Die Barbarei des flachen Landes: Eine Zugfahrt, die ist lustig
Bedroht zu werden ist nie schön. Aber es macht doch einen Unterschied, ob man nur kurz in der U-Bahn aneinander kracht – oder im gleichen Kaff wohnt.
E in bisschen witzig ist es schon, wie das Handy auf meine Suche nach „Karl Kautsky“ und „Barbarei des flachen Landes“ hin zurückfragt, ob Google auf meinen Standort zugreifen dürfe. Und mehr wollte ich im Grunde auch gar nicht wissen: Was die arg heißgelaufene Phrase nämlich wirklich zu tun hat mit meinem Leben vor der Stadt und dem Arbeiten mittendrin. Standortbestimmung ist nämlich wirklich der Punkt, auch wenn ich schon als Stadtmensch vorsichtige Zweifel hatte, wenn der Hipsterfreund mit „Barbarei“ vor allem die eingeschränkte Verfügbarkeit von Chai-Soja-Latte meinte.

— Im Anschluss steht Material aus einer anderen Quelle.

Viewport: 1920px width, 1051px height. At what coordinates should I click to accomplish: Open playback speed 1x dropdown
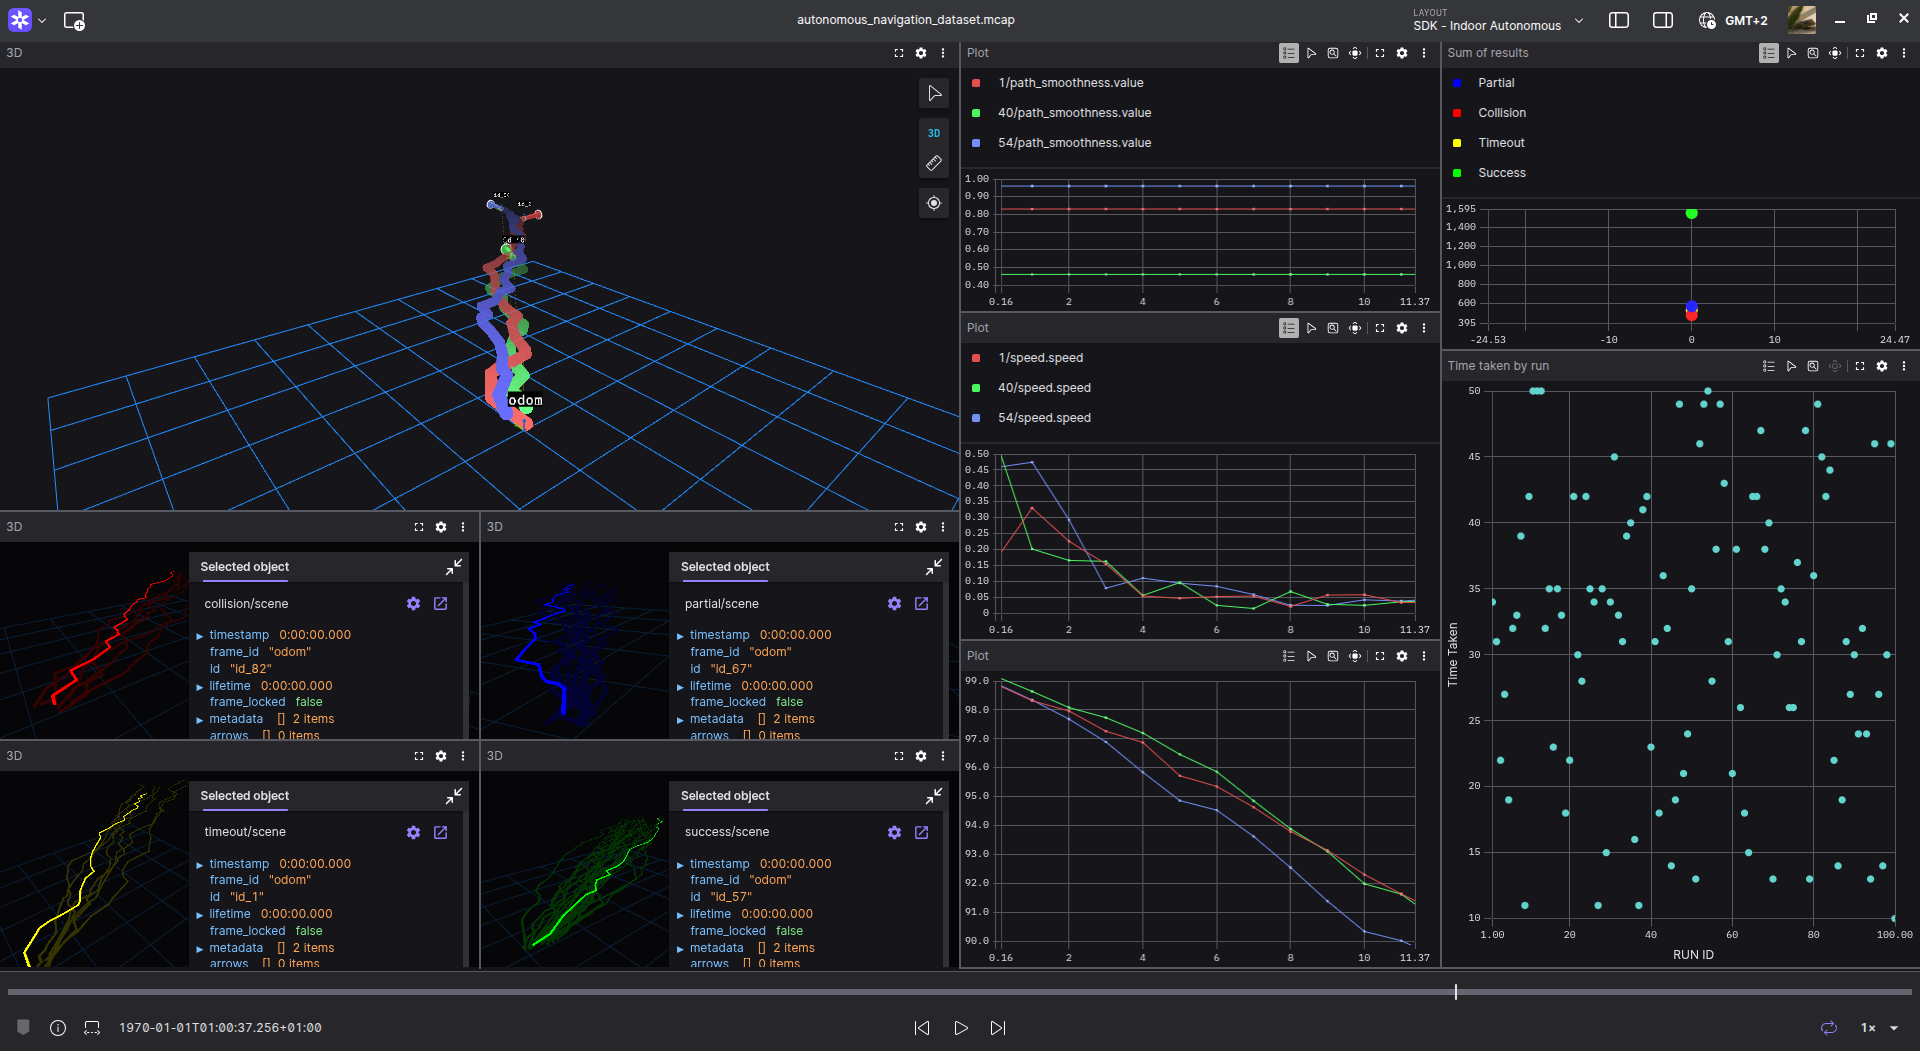(x=1878, y=1028)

Entzündet hat sich die Frage allerdings doch an etwas handfesteren Ärgerlichkeiten: an der Gewaltfrage nämlich und zwei unangenehmen Begegnungen in der vergangenen Woche. Die erste spielt in Berlin und muss schon darum als zivilisatorischer Normalbetrieb gelten: ein nächtlicher Streit in der U7, ein bisschen Geschrei – und nach dem blöderweise gemeinsamen Ausstieg in der Yorckstraße noch eine Flasche, die zwar vage in meine Richtung flog, dann aber nicht mal effektvoll zerschmettern wollte auf dem Bahnsteig.
Worum es ging? Keine Ahnung. Er hatte sich am Telefon gestritten, wollte dann mit mir weitermachen und meine Deeskalationsstrategie von wegen „Jaja, ist gut jetzt Junge“ war zu wenig oder zu viel oder wie auch immer.
Der Punkt ist jedenfalls: Ich hatte die ganze Geschichte circa 20 Minuten später fast wieder vergessen, nachdem er irgendwo zwischen Gleisdreieckpark und Anonymität verpufft war und ich eben woanders.
Showdown am Arsch der Heide
Nun aber Landleben: Die zweite Geschichte spielt zwar auch in einer langsamen Bahn, der regionalen allerdings, die sich am helllichten Sonntag durchs Nirgendwo der abgeerntenen Äcker zu Hause schleppt. Hier weiß ich auch genau, worum es ging. Ein älterer Typ hatte kurz die Maske ab, um etwas verloren dreinblickend nach Luft zu schnappen.
Zurechtgewiesen wird er dafür aber nicht von mir, sondern von einem mutmaßlich angetrunkenen Fredi, der aggressionsmäßig kurz vor 180 ein Programm abspielt, das mindestens in der Rollenverteilung überrascht: „Wo ist deine Befreiung, hä? Maske auf! Wegen solchen Pennern wie dir haben wir die ganze Scheiße“ – und so weiter. Der junge Mann schreit also den alten an und verweist dabei ausgerechnet von wegen anwesender Kinder auf die Gesundheit, während er ihm Schläge androht.
Weil’s vorgestern ja nur so mittelgut geklappt hat, versuch ich’s neben „Ist gut jetzt“ diesmal zusätzlich noch mit dem zarten Hinweis, dass der Typ seine Maske nun schon seit zwei Minuten wieder trage. Auch das geht schief und kurz vor seinem Ausstieg in meinem Nachbardorf pustet sich der Typ nochmal auf und hinterlässt mir zum weiteren Nachdenken den Hinweis, mir beim nächsten Mal „die Fresse einzuschlagen“, wenn ich nochmal „so das Maul aufreiße“. Und das habe ich tatsächlich nicht so schnell vergessen, eben weil es so ein nächstes Mal – anders als in Berlin – wohl tatsächlich geben wird.
Und auch wenn Googles Kalauer meine vulgärmarxistische Kautskylektüre vorzeitig beendet hat, bin ich mir nun doch nicht mehr so sicher, ob an der Barbarei des flachen Landes auch über Erb-, Pachtrecht und soziologisches Allerlei hinaus doch auch etwas Handfestes steckt. Diese komische Macht jener Gewaltmenschen, denen man immer wieder über den Weg läuft: der Schläger im Zug so wie die immergleichen Sachbearbeiter:innen in der Repressionsbehörde. Die bleiben einem hier erhalten, bis sie in Rente gehen und lassen einem nichts zwischen Unterordnung und Eskalation.
Falls man nicht doch zwischendurch Glück hat und mal einer in die Stadt zieht, um irgendwo am Gleisdreick zu verpuffen.